Cuidados também com a alimentação
Tentar deixar a rotina dos filhos mais saudável passa ainda por mudanças na alimentação. De acordo com a nutricionista Ana Paula Caio Zidório, a criança precisa de até 30 minutos para comer as principais refeições sem interferências, principalmente da televisão. Zidório alerta que é necessário planejar os pratos e lanches com antecedência, de forma que sempre haja frutas e vegetais visíveis e que os pratos contenham todos os grupos alimentares.
Fora de casa, o controle também deve ser mantido. A especialista sugere que as lancheiras do novo ano letivo sejam mais saudáveis. Os lanches escolares devem conter frutas e suco natural, além de poderem ser complementados, com bolo ou biscoito sem recheio ou sanduíche natural caseiro, por exemplo. Devem ser evitados bolos e biscoitos industriais recheados, chocolate, salgadinhos, frituras, refrigerante e sucos de caixinha.

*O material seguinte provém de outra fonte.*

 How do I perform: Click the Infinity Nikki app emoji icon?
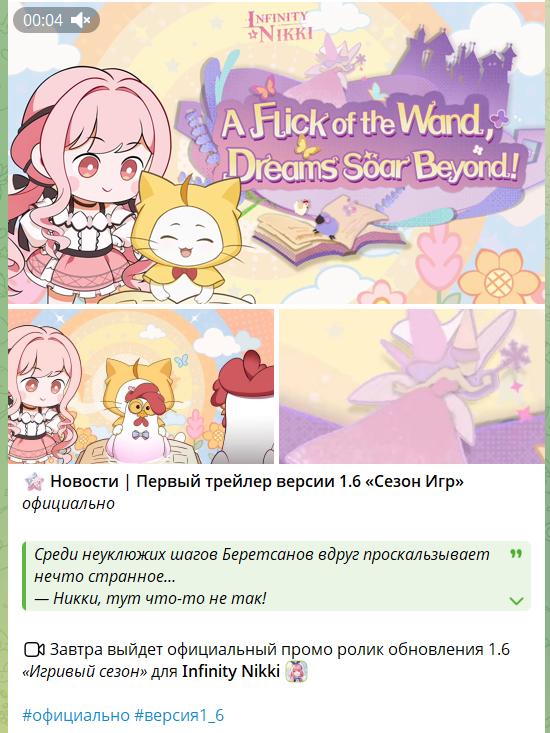pos(296,671)
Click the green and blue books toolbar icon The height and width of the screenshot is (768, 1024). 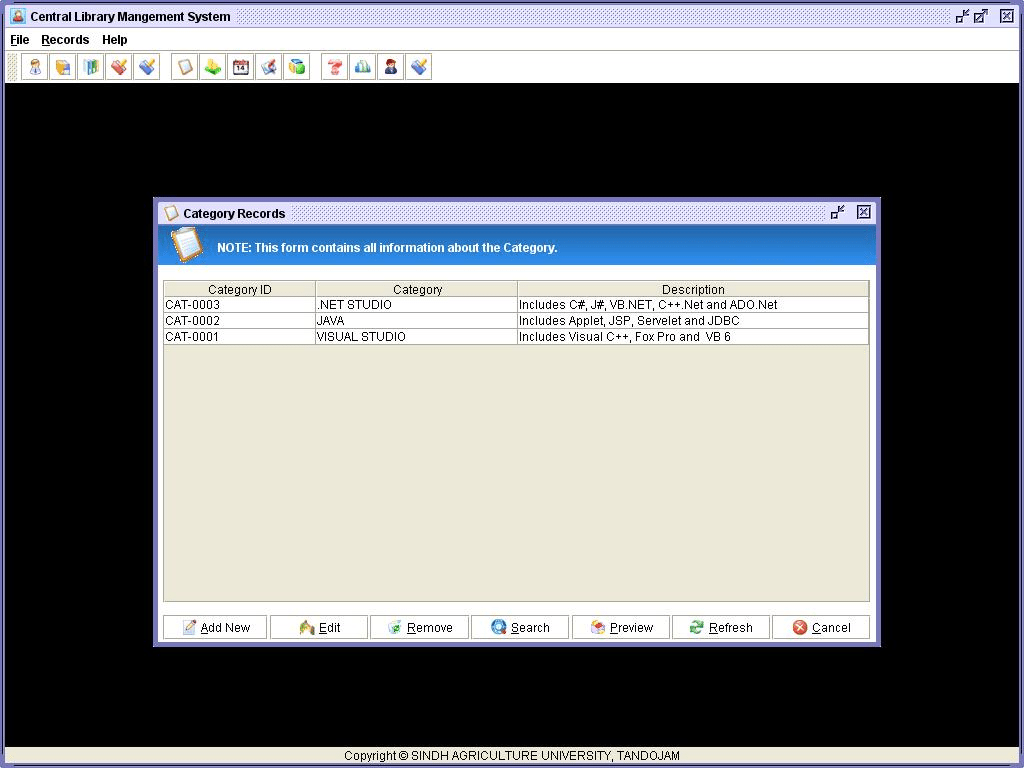tap(91, 67)
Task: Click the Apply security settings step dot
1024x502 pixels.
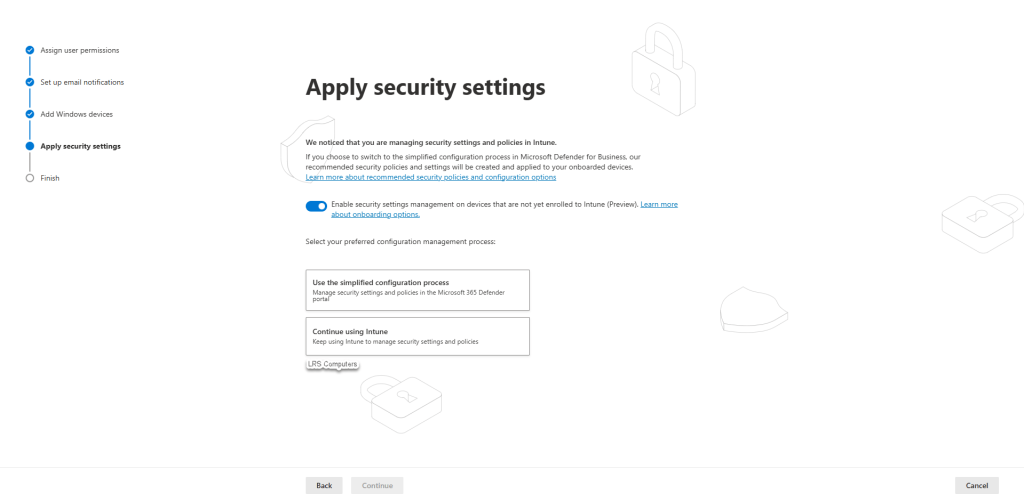Action: point(30,146)
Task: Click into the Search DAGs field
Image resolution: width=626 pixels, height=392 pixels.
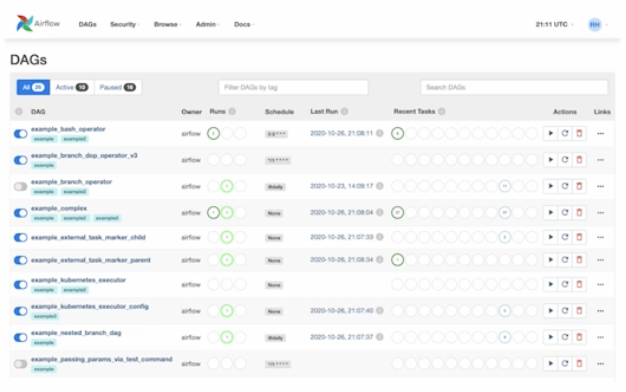Action: coord(514,87)
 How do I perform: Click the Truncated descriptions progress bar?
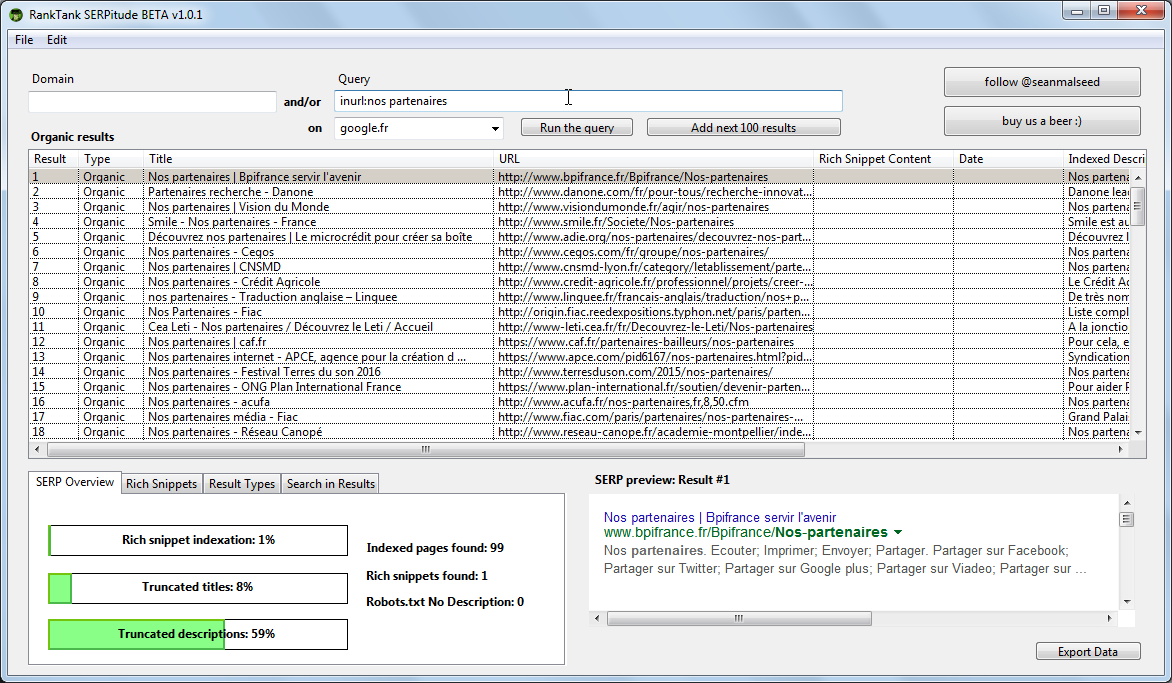198,634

Erick Samuel conta que a mulher é rígida nesse assunto, mas deixa Jeniffer e Pedro Victor fazerem os próprios pratos quando vão ao restaurante. Como já estão maiores, às vezes, compram o lanche na escola, mas ainda levam sucos, frutas e biscoito. Além disso, refrigerante e doces só podem ser consumidos nos fins de semana. “Se minha mãe deixasse, nós levaríamos salgadinho e refrigerante para a escola todos os dias”, confessa Jeniffer.

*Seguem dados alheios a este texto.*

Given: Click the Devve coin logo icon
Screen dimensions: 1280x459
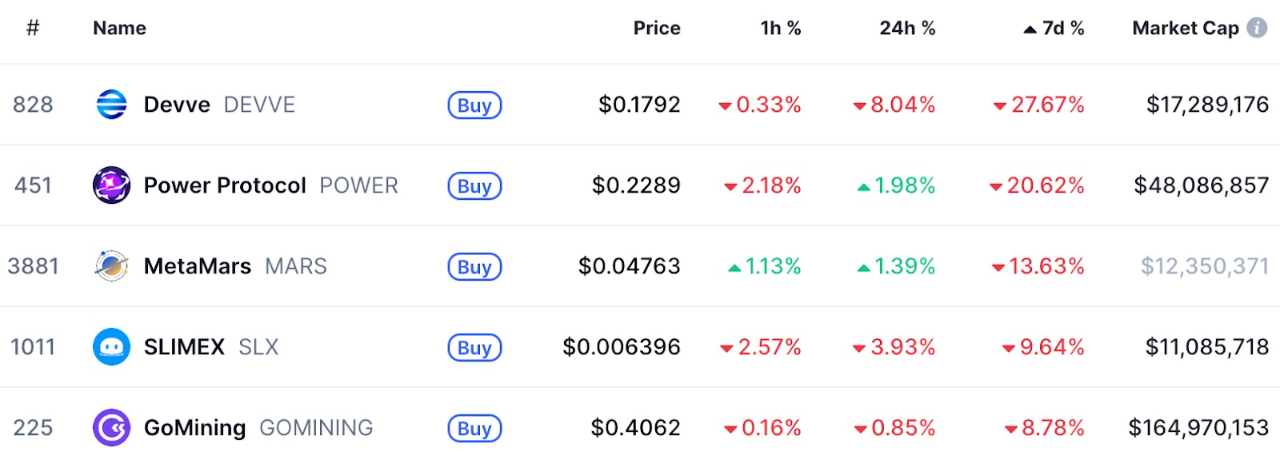Looking at the screenshot, I should pos(111,104).
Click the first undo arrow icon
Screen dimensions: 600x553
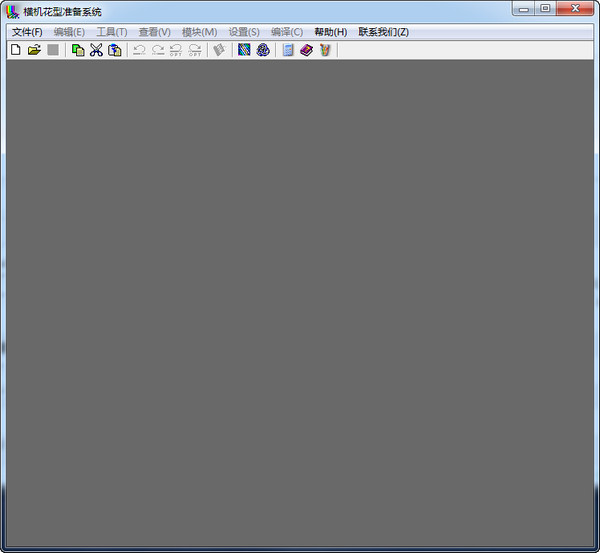[x=139, y=50]
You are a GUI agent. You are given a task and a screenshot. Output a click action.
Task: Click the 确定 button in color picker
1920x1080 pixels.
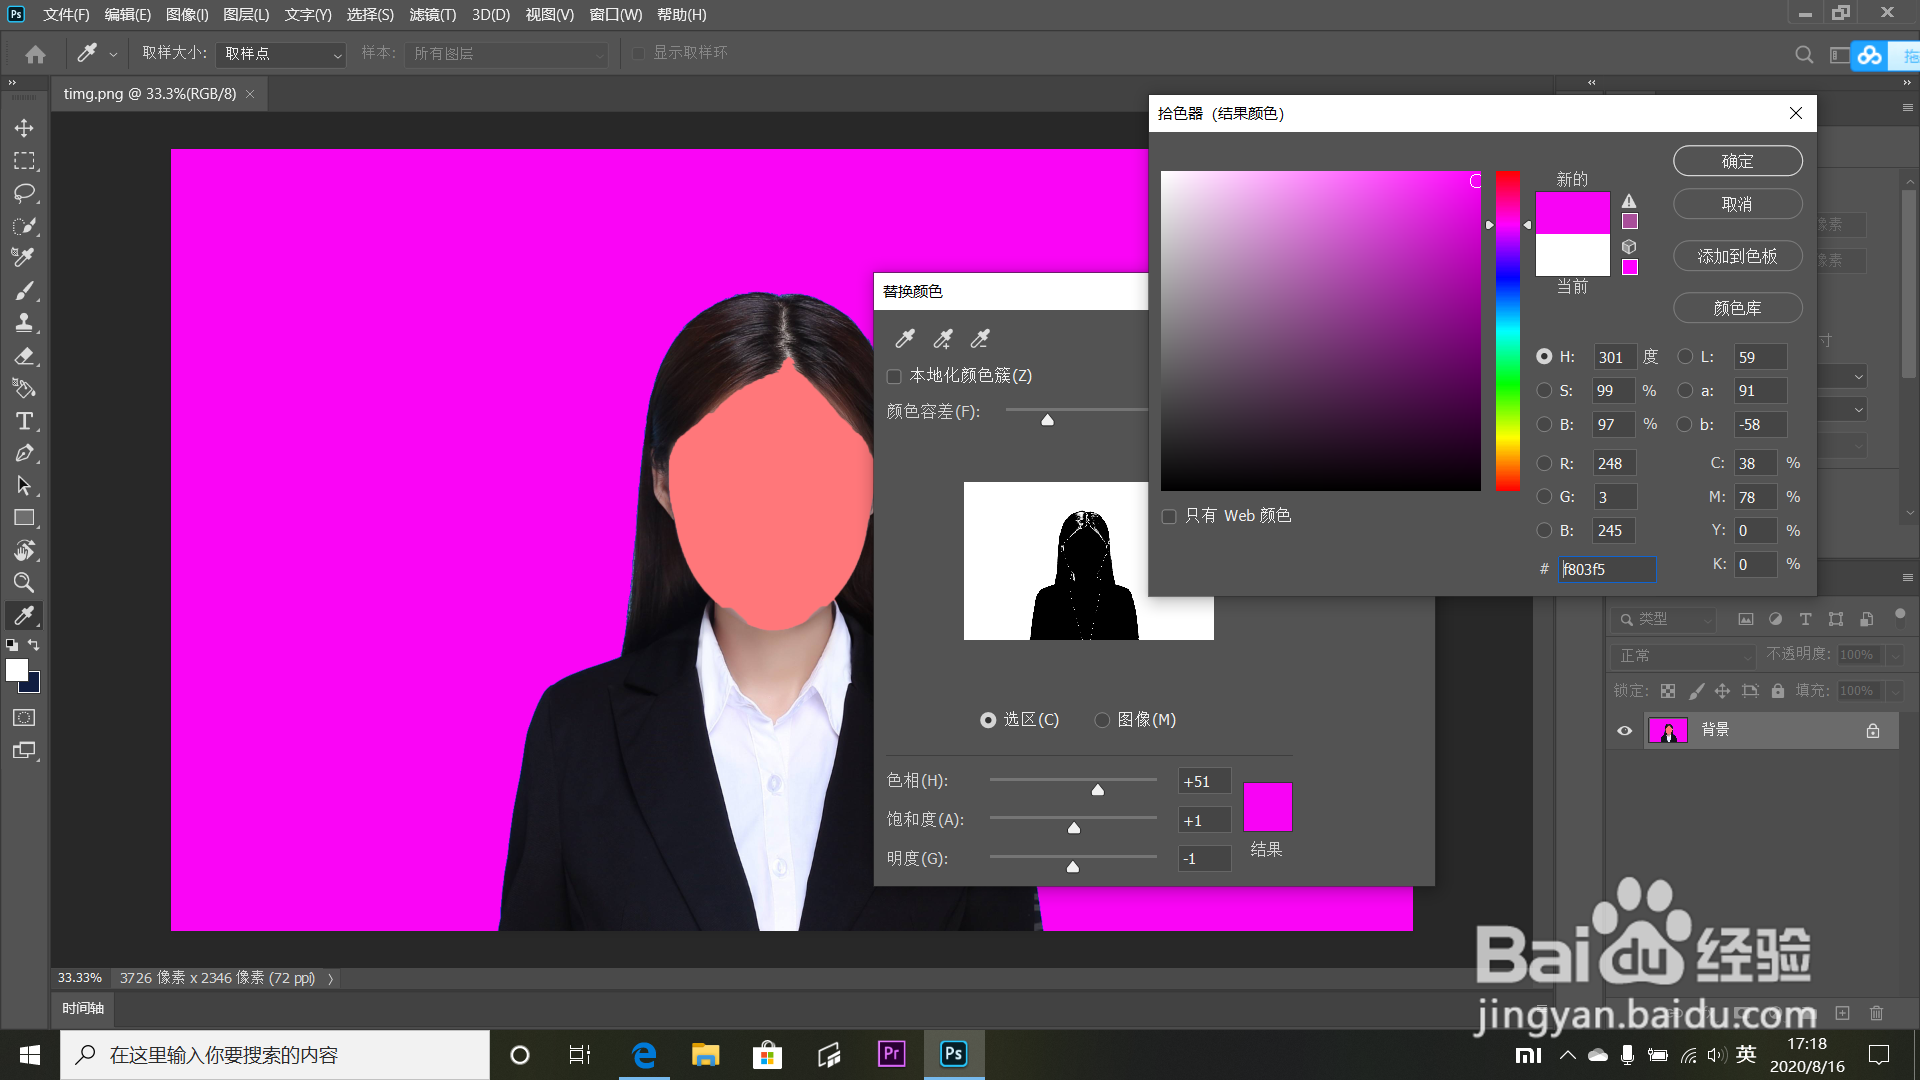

Os lanchinhos preferidos por muitas criança são também os responsáveis pelo avanço da obesidade infantil. De acordo com o Sistema de Vigilância Alimentar e Nutricional, ligado ao Ministério da Saúde, um em cada três brasileiros com idade entre 5 e 10 anos está acima do peso. Além da alimentação, é necessário que os pequenos se exercitem mais. Segundo a psicóloga Luciana Castro, crianças com tempo ocioso em excesso tendem a ficar obesas, a serem menos sociáveis e mais tímidas, além de poderem ficar inquietas e muito agitadas devido à grande quantidade de energia não gasta.
Mudança conjunta
Confira as dicas da nutricionista Ana Paula Zidório para que as crianças tenham uma alimentação mais saudável
» Deixe que elas escolham as frutas, os legumes e as verduras no supermercado
» Ensine-as a lavar esses alimentos e, na mesa, elogie o quanto ficaram com aparência boa
» Plante uma horta em casa e ensine os pequenos a cuidarem dela
» Diversifique as refeições. A salada apenas de alface e tomate vai perdendo a graça se comida frequentemente. A recomendação é de que as crianças ingiram pelo menos três frutas e/ou vegetais diferentes por dia
Elas correm menos
Falhas na alimentação e o excesso de tempo dedicado aos artefatos tecnológicos podem estar comprometendo uma das atividades mais marcantes da infância: a agilidade. Um estudo apresentado por pesquisadores australianos e realizado em Dallas, nos Estados Unidos, mostrou que, ao longo das últimas cinco décadas, as crianças e jovens têm perdido a capacidade de correr. Os cientistas constataram que os meninos e as meninas de hoje correm mais lentamente do que os pais quando tinham a idade deles. Além de analisar 50 estudos entre 1964 e 2010, os estudiosos realizaram testes com jovens de 9 a 17 anos. Eles concluíram que as crianças de hoje correriam 1,609 metro com um minuto e meio a mais de demora do que as de 46 anos atrás. Embora não saibam as causas exatas do problema, cientistas sugerem que ela está atrelada a mudanças sociais, físicas, fisiológicas, psicossociais e comportamentais. Apontam, em especial, o aumento do peso na infância.